- _Excerpt to read_:
================

(VP047) EVALUATION OF CHAT-BASED ARTIFICIAL INTELLIGENCE ALGORITHMS FOR PROVIDING ATRIAL FIBRILLATION RECOMMENDATIONS TO PATIENTS AND CLINICIANS
Friday, October 27, 2023
18:00 – 18:10 EST
Location: ePoster Screen 4
Background: Atrial fibrillation (AF) is a prevalent arrhythmia worldwide. As artificial intelligence (AI) and machine learning technologies become increasingly accessible to consumers, patients may turn to chat-based AI models for medical advice. However, the effectiveness and accuracy of these AI models in providing appropriate guidance on AF have yet to be thoroughly examined. Thus, we conducted a study to compare the performance of two popular language models (ChatGPT and Bing AI) in answering patient and clinician queries related to AF. Our aim was to assess the differences in performance between these models, given the rapidly evolving nature of chat-based AI technology.
METHODS AND RESULTS: We designed a total of 36 prompts to cover common questions about AF, with 18 prompts tailored to patient queries (using ChatGPT) and another 18 focused on clinician perspectives (ChatGPT and Bing AI). Each prompt was entered into each platform three times, as shown in Figure 1. Clinician prompts were prefaced with the statement "I am a physician" and included phrases such as "based on the most recent guidelines" and "with reference" to encourage higher-level scientific or medical responses from the AI models.
After generating responses for each prompt, we enlisted three expert clinicians to review them and categorize them as either "appropriate" or "inappropriate". An "appropriate" response was one that provided accurate information and used clear and comprehensible language, suitable for users with varying levels of medical literacy. Responses to clinician prompts were deemed "inappropriate" if they contained incorrect information or inaccurate references, or used unclear language according to expert judgement.

================

- _Recorded data_:
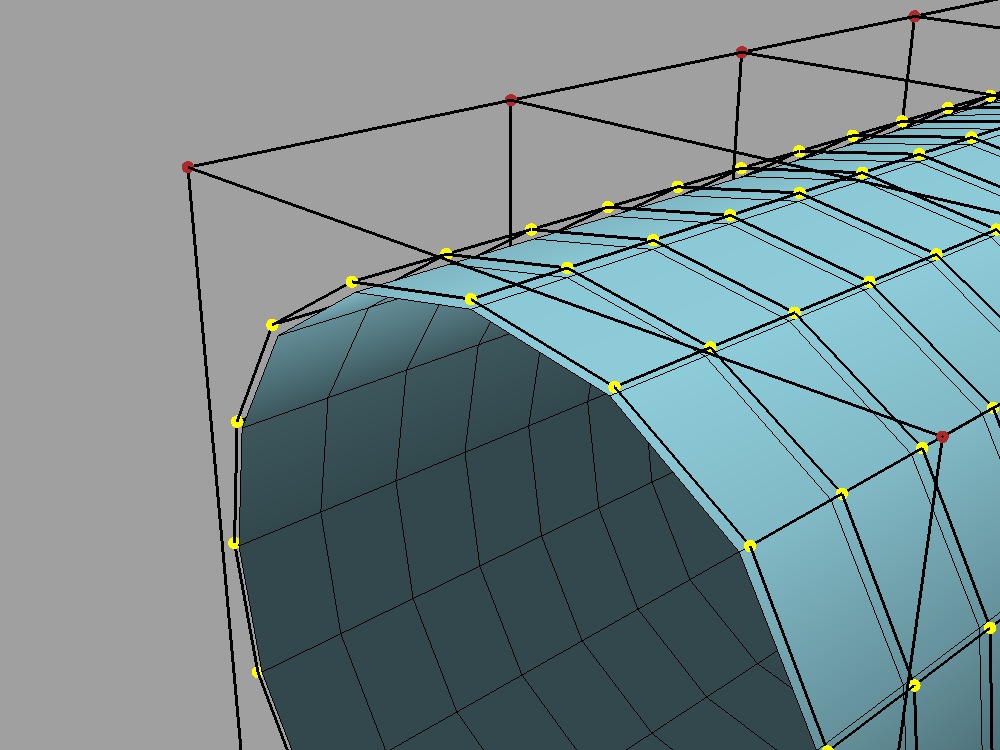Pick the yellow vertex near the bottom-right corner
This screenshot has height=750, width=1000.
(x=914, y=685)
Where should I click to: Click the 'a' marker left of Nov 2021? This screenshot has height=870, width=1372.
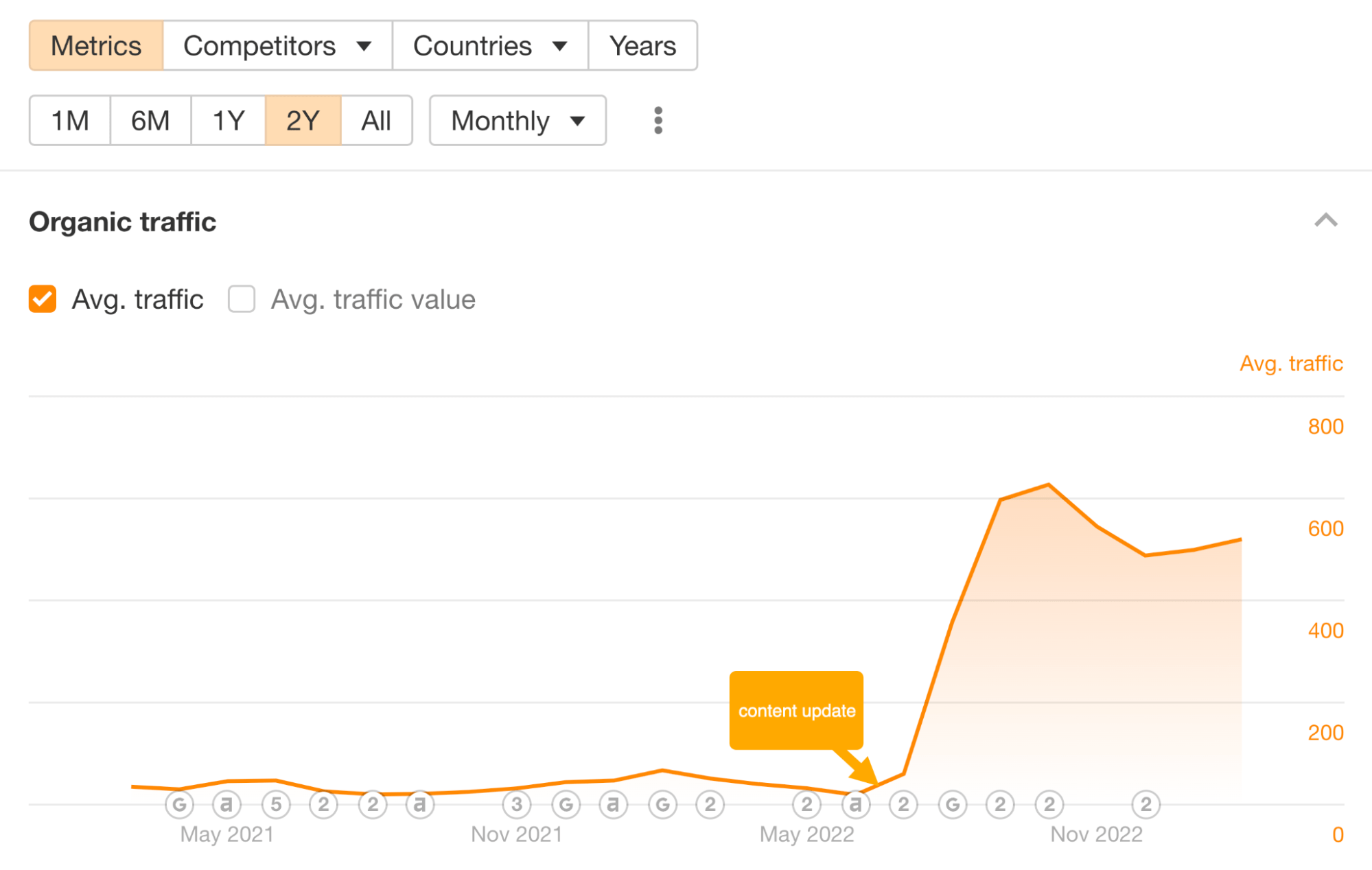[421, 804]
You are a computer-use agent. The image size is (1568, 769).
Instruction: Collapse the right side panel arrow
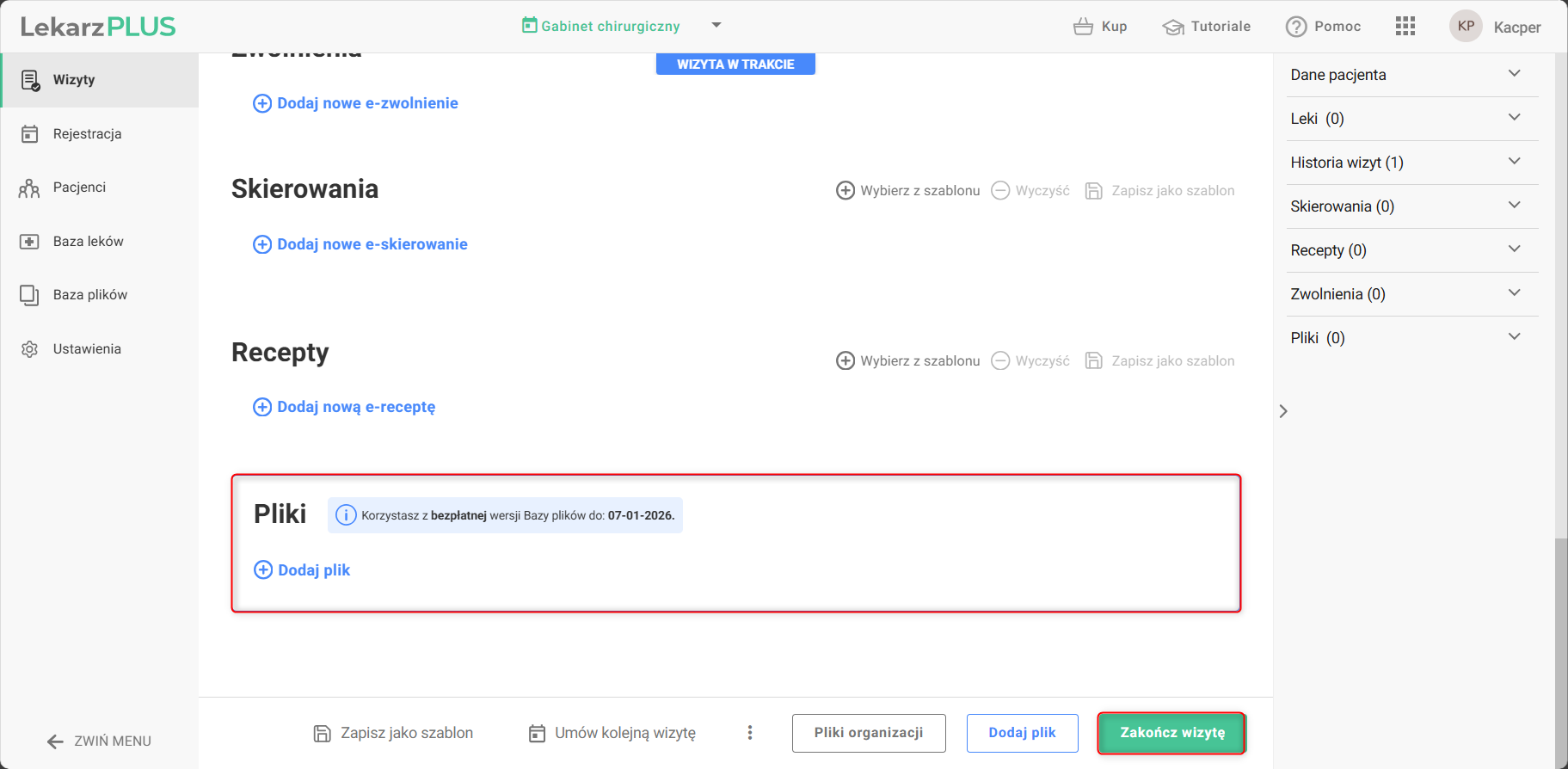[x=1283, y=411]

================

- _Task list_:
A: Edit the atrial fibrillation abstract: give the passage between "(VP047) EVALUATION OF" and "chat-based AI technology.", inclusive, with "consumers" replaced by "the public".
B: Pick up the atrial fibrillation abstract after its last sentence and write what comes next.

- _Responses_:
A:
(VP047) EVALUATION OF CHAT-BASED ARTIFICIAL INTELLIGENCE ALGORITHMS FOR PROVIDING ATRIAL FIBRILLATION RECOMMENDATIONS TO PATIENTS AND CLINICIANS
Friday, October 27, 2023
18:00 – 18:10 EST
Location: ePoster Screen 4
Background: Atrial fibrillation (AF) is a prevalent arrhythmia worldwide. As artificial intelligence (AI) and machine learning technologies become increasingly accessible to the public, patients may turn to chat-based AI models for medical advice. However, the effectiveness and accuracy of these AI models in providing appropriate guidance on AF have yet to be thoroughly examined. Thus, we conducted a study to compare the performance of two popular language models (ChatGPT and Bing AI) in answering patient and clinician queries related to AF. Our aim was to assess the differences in performance between these models, given the rapidly evolving nature of chat-based AI technology.

B:
Figure 1 presents an overview of the appropriateness of the generated responses. Overall, ChatGPT generated appropriate responses to 83.3% of the patient-initiated prompts. However, the model produced some inaccuracies in responses to questions about AF triggers, such as those related to alcohol and coffee. When it comes to clinician-related questions, the text accuracy of responses from ChatGPT and Bing AI were 33.3% and 66.6%, respectively, while reference accuracy was 55.5% and 50%. Most of the cited references in appropriate responses referred to current US and European guidelines, but the algorithms also cited primary literature as appropriate. Nonetheless, in two cases related to AF management, ChatGPT mistakenly referenced trials and literature that do not exist.
Conclusion: While current AI chatbots can provide a basic understanding of diseases for patients and the general public, this study found that the appropriateness of responses to clinician-facing questions was limited.